Durante a aula inaugural do programa de doutorado em ciências médicas do Instituto D’Or de Pesquisa e Ensino, na última quinta-feira (15/03), o pesquisador falou sobre como transpor a lógica “da bancada ao leito” para facilitar a transferência de conhecimento “da bancada à sala de aula”. Lent é coordenador geral da Rede Nacional de Ciência para Educação (CpE), uma iniciativa criada em 2014 e que reúne atualmente cerca de 100 cientistas brasileiros com interesse no tema.

“É inegável que o conhecimento gerado pela ciência aplicado à saúde é um sucesso”, disse Lent. “Hoje, observamos a queda da mortalidade e o aumento da expectativa de vida graças ao aumento dos investimentos em vacinas, fármacos, instrumentos cirúrgicos, próteses, técnicas diagnósticas etc. São benefícios sociais em todo o mundo, gerados pela pesquisa translacional em saúde”.

Na área da educação, no entanto, a relação entre ciência e serviços à sociedade não é tão estreita. Segundo o palestrante, as políticas públicas de ensino nunca foram atreladas ao conhecimento científico. Ele citou como exemplo uma controvérsia recente, relacionada à possibilidade de excluir das aulas de educação física dos programas do ensino médio. Para Lent, se, antes dessa tomada de decisão, os cientistas da área fossem consultados sobre a relevância da educação física para o aprendizado, responderiam prontamente que o exercício físico é fundamental.

Lent destacou pesquisas científicas que apresentam ferramentas computacionais para a melhoria do processo de leitura em pessoas transtorno de linguagem, como dislexia.

De fato, diversas evidências da neurociência sugerem que, quanto mais exercício um jovem faz, maiores suas chances de reter conhecimento. Em um modelo de pesquisa translacional em educação, não seria necessário testar uma nova diretriz (por exemplo, excluir as aulas de educação física de todas as escolas de ensino médio brasileiras) e esperar dez anos para observar que a medida piorou a performance escolar dos estudantes. “Intervenções baseadas em pesquisa podem ser mais eficazes e menos arriscadas”, completou o especialista.

 

Interdisciplinaridade

Além da neurociência, outros campos do conhecimento, como matemática, tecnologias digitais, técnicas de avaliação, psicologia e sociologia, também podem oferecer subsídios para a formulação de políticas educacionais certeiras. Embora recente no mundo inteiro, esse modelo de ciência translacional voltado à educação já começou a ser incentivado em países como Austrália e Estados Unidos. Na França, em janeiro de 2018, o neurocientista Stanislas Dehaene foi nomeado primeiro consultor do Conselho Científico para Educação, órgão criado pelo governo francês para ajudar professores e instituições a entenderem os mecanismos da aprendizagem e melhorar o sistema educacional no país.
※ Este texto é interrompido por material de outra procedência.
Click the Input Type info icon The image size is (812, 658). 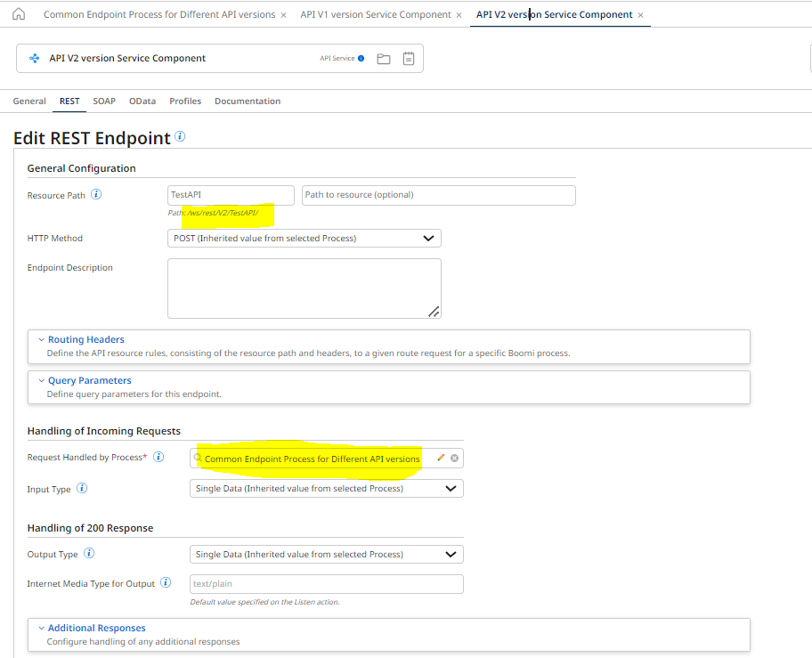[81, 488]
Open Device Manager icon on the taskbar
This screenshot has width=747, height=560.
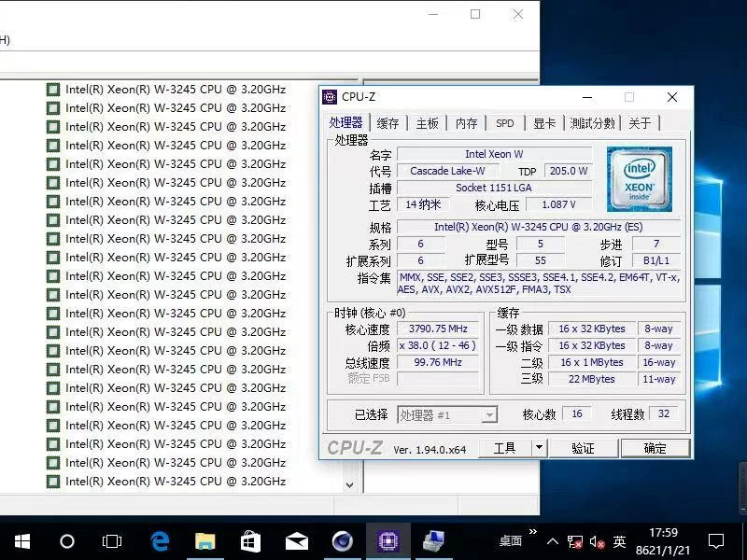point(432,540)
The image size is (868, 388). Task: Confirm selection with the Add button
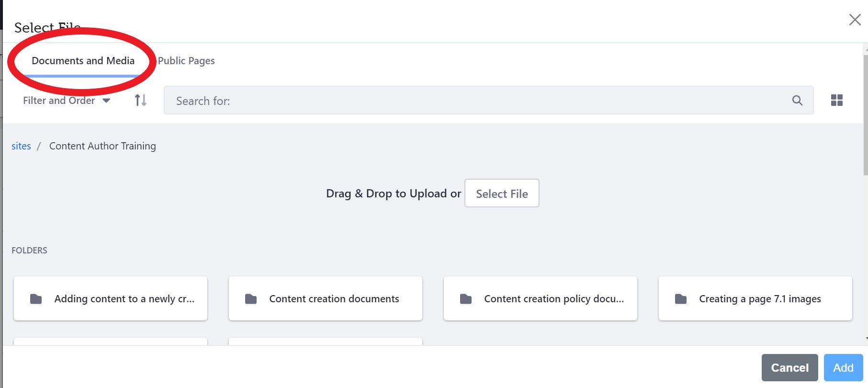843,367
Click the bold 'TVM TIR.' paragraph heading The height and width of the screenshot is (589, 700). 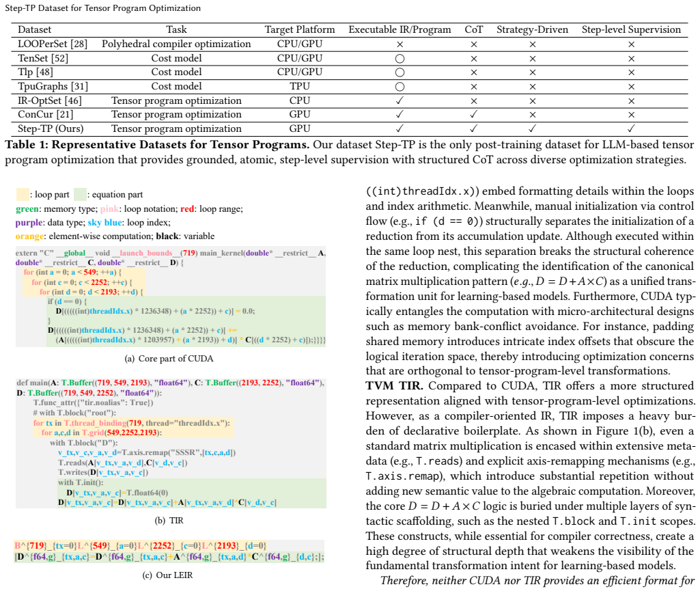(394, 386)
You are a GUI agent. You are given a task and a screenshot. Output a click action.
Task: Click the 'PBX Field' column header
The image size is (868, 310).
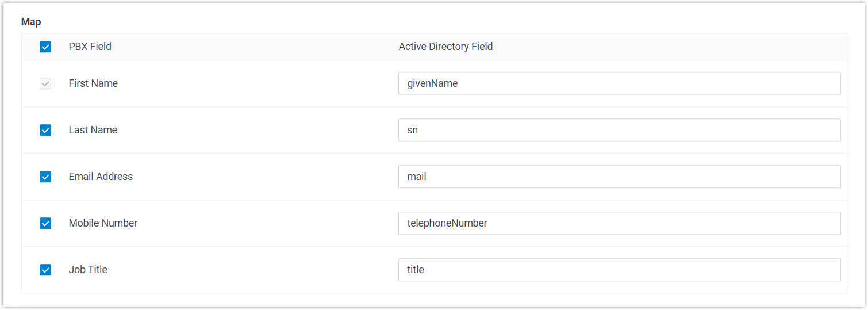click(90, 47)
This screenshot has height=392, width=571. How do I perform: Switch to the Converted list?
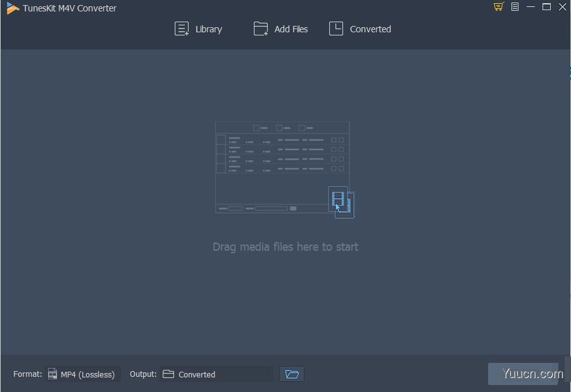tap(370, 29)
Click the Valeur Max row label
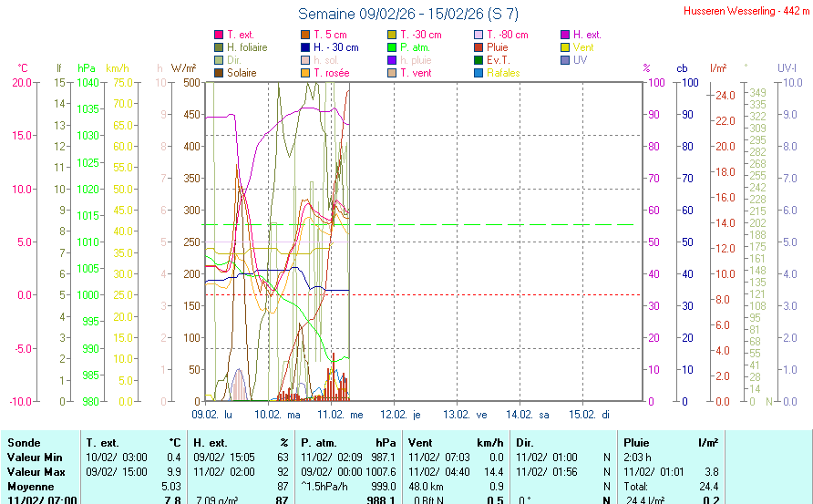Viewport: 813px width, 504px height. tap(33, 471)
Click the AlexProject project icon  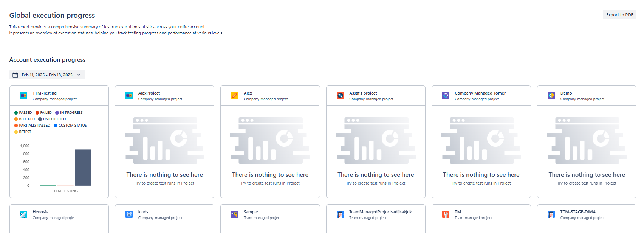[129, 96]
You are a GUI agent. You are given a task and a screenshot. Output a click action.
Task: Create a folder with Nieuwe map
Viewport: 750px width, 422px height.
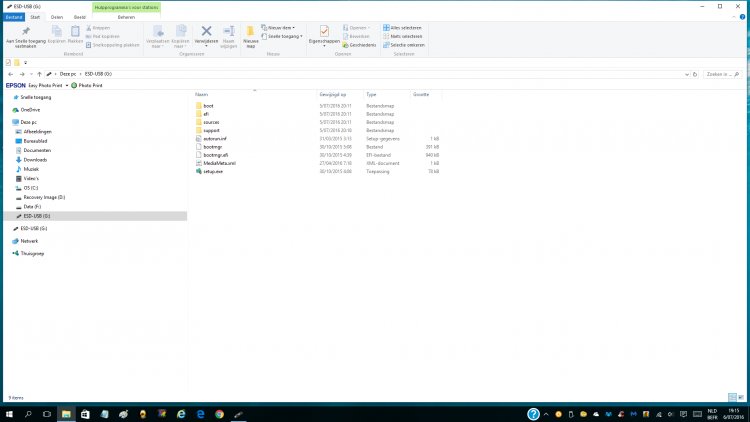pos(250,36)
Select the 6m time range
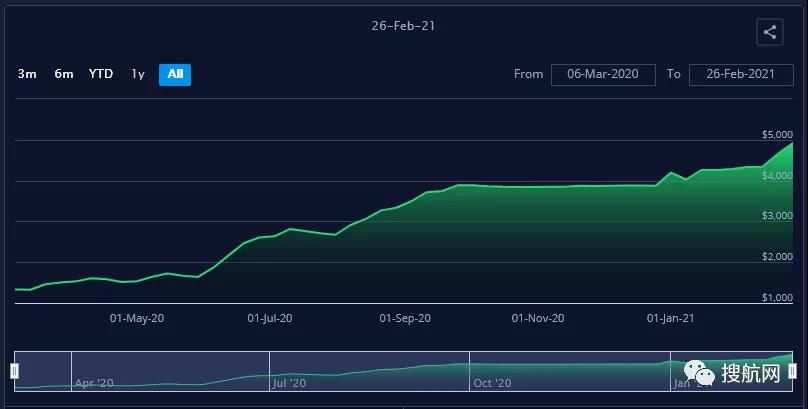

Lent defendeu que o Brasil tem condições de assumir a dianteira na promoção da pesquisa translacional em educação e sua aplicação nas políticas públicas. Uma das ferramentas para isso é a rede CpE, que tem como objetivo mobilizar a sociedade a fim de chamar a atenção – e atrair investimentos – para projetos na área. Em um de seus primeiros projetos, a rede levantou todos os pesquisadores doutores atuantes no país, em todas as áreas do conhecimento, cujo trabalho tem interface com a educação. A partir daí, criou-se uma plataforma online de pesquisas sobre o tema, com o objetivo de fornecer dados úteis a educadores, cientistas e agências de fomento à pesquisa.